A comprehensive taxonomy of hallucinations in Large Language Models

📝 Paper Summary

Hallucination Taxonomy Theoretical limits of LLMs Hallucination Mitigation

This report establishes a formal taxonomy for LLM hallucinations, proving their theoretical inevitability in computable models while categorizing their manifestations, causes, and mitigation strategies.

Core Problem

LLMs frequently generate plausible but factually incorrect or fabricated content, posing risks to reliability in critical applications like healthcare and law.

Why it matters:

Hallucinations in safety-critical domains (medical, legal) can lead to severe consequences, such as misinforming patients or citing non-existent court cases
Current definitions are inconsistent (e.g., intrinsic vs. extrinsic), hindering comparative research and the development of unified mitigation strategies
Users often over-rely on confident but incorrect AI outputs due to cognitive biases like automation bias and the fluency heuristic

Concrete Example: An LLM summarizing an article stating the FDA approved an Ebola vaccine in 2019 might intrinsically hallucinate by claiming the FDA rejected it, or extrinsically hallucinate by inventing a claim that the Parisian Tiger was hunted to extinction in 1885.

Key Novelty

Theoretical Inevitability of Hallucination

Posits that hallucination is not merely a bug but an innate limitation of computable LLMs, proven via diagonalization in computability theory
Demonstrates that for any computable LLM, there exists a ground truth function where the model will hallucinate on an infinite number of inputs
Argues that self-elimination of hallucination is impossible, necessitating external aids like RAG or human oversight

Evaluation Highlights

Identifies that logical inconsistencies account for 19% of hallucination cases in surveyed analyses
Notes that temporal disorientation (errors with time-sensitive info) accounts for 12% of identified hallucination cases
Reports that ethical violations (harmful/defamatory content) represent 6% of hallucination cases

Breakthrough Assessment

7/10

While primarily a survey and taxonomy, the paper significantly strengthens the theoretical foundation by formalizing the 'inevitability' argument based on computability theory, shifting the field's focus from elimination to mitigation.

⚙️ Technical Details

Problem Definition

Setting: Formal world of computable functions where an LLM h attempts to approximate a ground truth function f

Inputs: Input string s from the set of all finite-length strings S

Outputs: Output string h(s) which should match f(s)

Pipeline Flow

Taxonomy Definition (Intrinsic/Extrinsic, Factuality/Faithfulness)
Theoretical Framework (Computability Proofs)
Causal Analysis (Data, Model, Prompt)
Mitigation Survey (Architectural, Systemic)

System Modules

Theoretical Framework

Prove inevitability of hallucinations

Model or implementation: Formal mathematical logic (Computability Theory)
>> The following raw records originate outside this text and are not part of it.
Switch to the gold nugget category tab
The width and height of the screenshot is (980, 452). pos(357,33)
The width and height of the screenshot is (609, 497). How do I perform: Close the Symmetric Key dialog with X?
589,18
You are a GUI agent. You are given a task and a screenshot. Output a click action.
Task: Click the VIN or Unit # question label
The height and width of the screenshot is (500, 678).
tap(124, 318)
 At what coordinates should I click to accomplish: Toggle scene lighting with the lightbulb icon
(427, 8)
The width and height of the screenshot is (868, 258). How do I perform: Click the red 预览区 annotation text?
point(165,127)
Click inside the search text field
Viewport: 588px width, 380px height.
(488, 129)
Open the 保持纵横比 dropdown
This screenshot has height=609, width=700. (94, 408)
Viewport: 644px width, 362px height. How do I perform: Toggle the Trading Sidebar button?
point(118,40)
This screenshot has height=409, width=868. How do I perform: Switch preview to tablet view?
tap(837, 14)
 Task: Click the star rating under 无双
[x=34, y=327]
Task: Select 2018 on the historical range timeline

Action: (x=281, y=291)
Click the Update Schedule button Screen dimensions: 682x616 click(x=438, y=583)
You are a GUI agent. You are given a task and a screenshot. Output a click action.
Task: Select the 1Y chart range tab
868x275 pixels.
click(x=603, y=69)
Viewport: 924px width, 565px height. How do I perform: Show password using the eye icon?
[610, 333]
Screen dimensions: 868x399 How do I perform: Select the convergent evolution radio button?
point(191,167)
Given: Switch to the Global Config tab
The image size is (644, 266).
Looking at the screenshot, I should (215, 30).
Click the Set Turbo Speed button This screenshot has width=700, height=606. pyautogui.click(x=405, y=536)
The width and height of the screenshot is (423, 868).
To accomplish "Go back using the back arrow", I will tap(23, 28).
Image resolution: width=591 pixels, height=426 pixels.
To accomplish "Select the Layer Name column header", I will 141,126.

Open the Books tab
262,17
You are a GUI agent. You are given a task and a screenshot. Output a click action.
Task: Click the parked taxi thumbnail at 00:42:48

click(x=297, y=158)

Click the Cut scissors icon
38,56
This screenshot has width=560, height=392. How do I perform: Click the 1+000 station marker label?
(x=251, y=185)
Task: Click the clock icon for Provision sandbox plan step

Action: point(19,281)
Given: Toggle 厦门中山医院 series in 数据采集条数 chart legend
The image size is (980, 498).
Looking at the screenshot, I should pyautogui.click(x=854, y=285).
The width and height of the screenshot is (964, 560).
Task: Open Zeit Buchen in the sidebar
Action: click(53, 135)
Novel Architectural Elements

Does not propose a new architecture but synthesizes existing ones (Toolformer, RAG) into a mitigation taxonomy

Comparison to Prior Work

vs. Standard Surveys: This paper adds a formal proof of inevitability based on computability theory, unlike purely empirical surveys
vs. Medical-specific reviews: This taxonomy is domain-agnostic, covering code, multimodal, and general text, rather than just medical hallucinations
vs. Ji et al. (Survey of Hallucination in NLG) [not cited in paper]: Similar breadth, but this paper places stronger emphasis on the 'computable function' theoretical limit

Limitations

The theoretical proof relies on the assumption of 'computable LLMs' and strict ground truth functions, which may not perfectly map to all probabilistic nuances of modern deep learning
Lack of a unified, universally accepted definition of hallucination across the field continues to hinder standardized benchmarking
Does not propose a novel mitigation algorithm, only surveys existing ones

Reproducibility

This is a survey/theoretical paper. No specific code or model weights are associated with it, though it references many external benchmarks (TruthfulQA, HalluLens, FActScore).

📊 Experiments & Results

Evaluation Setup

Survey of existing benchmarks and empirical studies on hallucination rates

Benchmarks:

TruthfulQA (Open-domain QA (adversarial))
HalluLens (Multi-task hallucination detection)
FActScore (Summarization factuality evaluation)

Metrics:

Hallucination Rate (%)
Factuality Score
Statistical methodology: Not explicitly reported in the paper

Key Results

Benchmark	Metric	Baseline	This Paper	Δ
The paper aggregates statistics from various studies to quantify the prevalence of different hallucination types.
Aggregated Studies	Percentage of cases	100	19	N/A
Aggregated Studies	Percentage of cases	100	12	N/A
Aggregated Studies	Percentage of cases	100	6	N/A

Main Takeaways

Hallucination is theoretically inevitable for computable LLMs, meaning the goal must be mitigation and management rather than complete elimination
Different types of hallucinations (intrinsic vs. extrinsic) require distinct detection and mitigation strategies (e.g., reasoning checks vs. RAG)
Human cognitive biases (automation bias, fluency heuristic) significantly exacerbate the risks of hallucination, necessitating interface-level interventions like confidence displays
Causes are multifaceted: data quality (static, noisy), model architecture (auto-regressive, lack of reasoning), and user prompts (adversarial inputs) all contribute

📚 Prerequisite Knowledge

Prerequisites

Basic understanding of Large Language Models and their auto-regressive nature
Computability theory (specifically diagonalization and computable functions)
Familiarity with NLP evaluation metrics

Key Terms

computable LLM: An LLM defined as a computable function within a formal mathematical framework, subject to the limits of computability theory

diagonalization: A mathematical proof technique used to show that certain sets are larger than others, used here to prove there are always inputs where the LLM fails

intrinsic hallucination: Generated content that contradicts the provided input context (e.g., a summary contradicting the source text)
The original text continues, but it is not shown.